━━ Reading text ━━

Monday, Aug. 01, 1988

Glimpses Of An Unsexy Tortoise

By ROBERT HUGHES

Has any great artist been more cavalierly treated by American museums than Georges Braque? Here is one of the great pioneers of modern painting: the man who, with Picasso, invented cubism; who then painted some of the most exquisitely felt and wrought pictures of our century; in whom the classicist, Cartesian strain in French painting came to a peak. Yet the last proper American survey of Braque (1882-1963) was almost 40 years ago. Since then there have been shows, very beautiful ones (how could they not be?), of this or that aspect of Braque. But the whole elephant? Never.

So it was good news that the Guggenheim Museum planned a Braque retrospective for its main summer show in 1988. The bad news, however, is that it is a casualty of museum gridlock. The Guggenheim has neatly timed it to clash with not one but two other Braque exhibitions, in Japan and Norway, so that half the paintings one would most want to see were unobtainable. The New York show samples all the stages of a long career, but it is complete only in a chronological sense. It does contain some of Braque's masterpieces, but it gives you just the scaffolding of the oeuvre, not its full body. Given the ever mounting difficulty of borrowing major paintings and the spiraling expense of insuring them, the complete Braque retrospective may now be beyond our reach.

But if there were one, would the crowds go? In the U.S., Braque is not a sexy painter. Americans prefer their artists to be overreachers in the short run, romantic heroes or doomed saints in the long. Braque was neither. Apart from youthful enthusiasms for boxing and fast cars, his life was completely taken up by his marriage and his art; German shrapnel in his head in World War I must have given him the respect for mortality that few artists get until middle age. Braque was a tortoise, not a hare, and his art had none of Picasso's impetuous virtuosity.

The earliest paintings in this show, like the portrait of his grandmother from 1900-02, are timid, earnest homages to Corot and Boudin. In 1905 he saw what Matisse and Derain had done at Collioure, under Van Gogh's spell, with the hot colors and white light of the Midi. Prodded by his friends Othon Friesz and Raoul Dufy, he began to paint the colder northern light of Antwerp in a fauve style. But in this early work there is a sense of discomfort. Braque did not draw very well, and, as he lacked the graphic fluency of his mentors, his responses to fauvism were awkward and corseted.

The formative early influence on him was the 1907 Cezanne retrospective in Paris. Cezanne's slow chewing at the motif, his persistence, his anxiety, his search for a sculptural grandeur in bodies and landscape (faceted on the surface, dense as limestone below) became, for Braque, a moral absolute. Cezanne's greatness lay in his "classical impersonality," opening a way to what Braque called the "total possession of things." A weakness of the Guggenheim show is that it contains none of the paintings from 1908-09 with which, at L'Estaque in the south and the village of La Roche-Guyon outside Paris, Braque dug himself into and then out of Cezanne. Nor does it have the clumsy but crucial Large Nude of 1908, in which he struggled to make sense of the shock of first seeing Picasso's Les Demoiselles d'Avignon. There is, however, the marvelous 1909 Harbor in Normandy -- a seascape of vectors, in which hulls, spars, water and sky are made of the same brown-and-blue prismatic substance, buckling in shallow space.

━━━

- [Work to complete]
Write out the part of the Braque review above that runs between "So it was good" and "beyond our reach.", inclusive, word for word.

━━ Supplied information ━━

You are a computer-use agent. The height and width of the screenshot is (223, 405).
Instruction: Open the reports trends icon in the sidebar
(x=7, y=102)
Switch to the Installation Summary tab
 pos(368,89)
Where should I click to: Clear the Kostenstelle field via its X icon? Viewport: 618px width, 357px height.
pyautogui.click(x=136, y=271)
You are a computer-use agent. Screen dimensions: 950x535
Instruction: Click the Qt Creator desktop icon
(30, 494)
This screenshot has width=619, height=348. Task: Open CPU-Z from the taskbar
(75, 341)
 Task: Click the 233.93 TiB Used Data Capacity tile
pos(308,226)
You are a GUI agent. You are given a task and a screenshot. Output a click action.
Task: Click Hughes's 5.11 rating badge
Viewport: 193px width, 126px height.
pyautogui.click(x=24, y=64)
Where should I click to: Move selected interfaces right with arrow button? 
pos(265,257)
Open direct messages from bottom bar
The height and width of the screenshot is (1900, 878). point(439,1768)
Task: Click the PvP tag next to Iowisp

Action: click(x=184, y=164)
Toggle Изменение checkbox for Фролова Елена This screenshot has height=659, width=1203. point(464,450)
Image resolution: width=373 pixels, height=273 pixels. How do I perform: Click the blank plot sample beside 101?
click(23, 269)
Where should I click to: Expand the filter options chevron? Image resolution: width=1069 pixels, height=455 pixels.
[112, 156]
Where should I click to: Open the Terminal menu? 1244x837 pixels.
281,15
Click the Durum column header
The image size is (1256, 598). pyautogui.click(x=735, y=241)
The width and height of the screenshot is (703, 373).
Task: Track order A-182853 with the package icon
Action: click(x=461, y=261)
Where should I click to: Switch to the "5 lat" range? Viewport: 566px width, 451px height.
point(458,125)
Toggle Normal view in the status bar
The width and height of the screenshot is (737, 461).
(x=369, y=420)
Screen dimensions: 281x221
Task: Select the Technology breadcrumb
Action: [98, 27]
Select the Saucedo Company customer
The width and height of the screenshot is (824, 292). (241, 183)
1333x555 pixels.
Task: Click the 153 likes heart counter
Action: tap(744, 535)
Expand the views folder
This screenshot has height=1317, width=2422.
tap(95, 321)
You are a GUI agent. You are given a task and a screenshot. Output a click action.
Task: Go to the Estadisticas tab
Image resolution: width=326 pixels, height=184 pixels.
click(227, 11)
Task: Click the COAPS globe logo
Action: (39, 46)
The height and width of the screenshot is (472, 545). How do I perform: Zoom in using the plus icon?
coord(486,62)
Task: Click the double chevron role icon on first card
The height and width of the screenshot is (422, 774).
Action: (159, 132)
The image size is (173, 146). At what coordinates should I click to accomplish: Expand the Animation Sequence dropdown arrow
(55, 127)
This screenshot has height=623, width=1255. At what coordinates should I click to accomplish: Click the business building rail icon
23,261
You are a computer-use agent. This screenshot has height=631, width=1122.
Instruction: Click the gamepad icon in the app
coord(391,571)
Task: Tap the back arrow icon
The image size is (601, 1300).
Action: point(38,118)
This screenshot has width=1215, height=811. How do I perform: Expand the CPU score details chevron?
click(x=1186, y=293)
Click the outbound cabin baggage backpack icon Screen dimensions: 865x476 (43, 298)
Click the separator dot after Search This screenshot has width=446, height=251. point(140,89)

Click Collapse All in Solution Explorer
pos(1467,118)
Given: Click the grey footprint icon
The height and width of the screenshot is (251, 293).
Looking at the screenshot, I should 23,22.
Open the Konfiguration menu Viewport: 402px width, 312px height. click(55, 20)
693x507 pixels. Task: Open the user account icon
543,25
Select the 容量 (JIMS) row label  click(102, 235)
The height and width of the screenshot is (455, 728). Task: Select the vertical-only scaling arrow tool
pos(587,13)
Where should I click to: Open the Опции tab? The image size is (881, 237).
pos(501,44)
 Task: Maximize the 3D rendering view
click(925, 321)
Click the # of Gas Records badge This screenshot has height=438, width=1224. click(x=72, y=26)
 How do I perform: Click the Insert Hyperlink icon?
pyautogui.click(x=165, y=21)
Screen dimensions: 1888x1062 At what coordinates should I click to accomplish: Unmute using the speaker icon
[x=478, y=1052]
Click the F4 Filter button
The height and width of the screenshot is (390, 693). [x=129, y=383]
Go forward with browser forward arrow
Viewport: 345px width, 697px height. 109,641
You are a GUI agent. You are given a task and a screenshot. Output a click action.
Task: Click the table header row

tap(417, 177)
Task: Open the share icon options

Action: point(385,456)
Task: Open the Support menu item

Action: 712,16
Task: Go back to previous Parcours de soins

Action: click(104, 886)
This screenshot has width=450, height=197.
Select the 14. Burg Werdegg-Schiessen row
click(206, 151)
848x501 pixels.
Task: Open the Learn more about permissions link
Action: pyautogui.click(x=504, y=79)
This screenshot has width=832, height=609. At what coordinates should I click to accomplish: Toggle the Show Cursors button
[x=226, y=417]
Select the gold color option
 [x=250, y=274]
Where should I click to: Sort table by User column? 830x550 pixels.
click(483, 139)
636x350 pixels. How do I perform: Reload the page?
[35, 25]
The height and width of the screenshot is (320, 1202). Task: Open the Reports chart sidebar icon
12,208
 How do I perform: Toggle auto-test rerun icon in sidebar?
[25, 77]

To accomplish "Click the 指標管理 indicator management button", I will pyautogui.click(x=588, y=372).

━━━

- [Final answer]
So it was good news that the Guggenheim Museum planned a Braque retrospective for its main summer show in 1988. The bad news, however, is that it is a casualty of museum gridlock. The Guggenheim has neatly timed it to clash with not one but two other Braque exhibitions, in Japan and Norway, so that half the paintings one would most want to see were unobtainable. The New York show samples all the stages of a long career, but it is complete only in a chronological sense. It does contain some of Braque's masterpieces, but it gives you just the scaffolding of the oeuvre, not its full body. Given the ever mounting difficulty of borrowing major paintings and the spiraling expense of insuring them, the complete Braque retrospective may now be beyond our reach.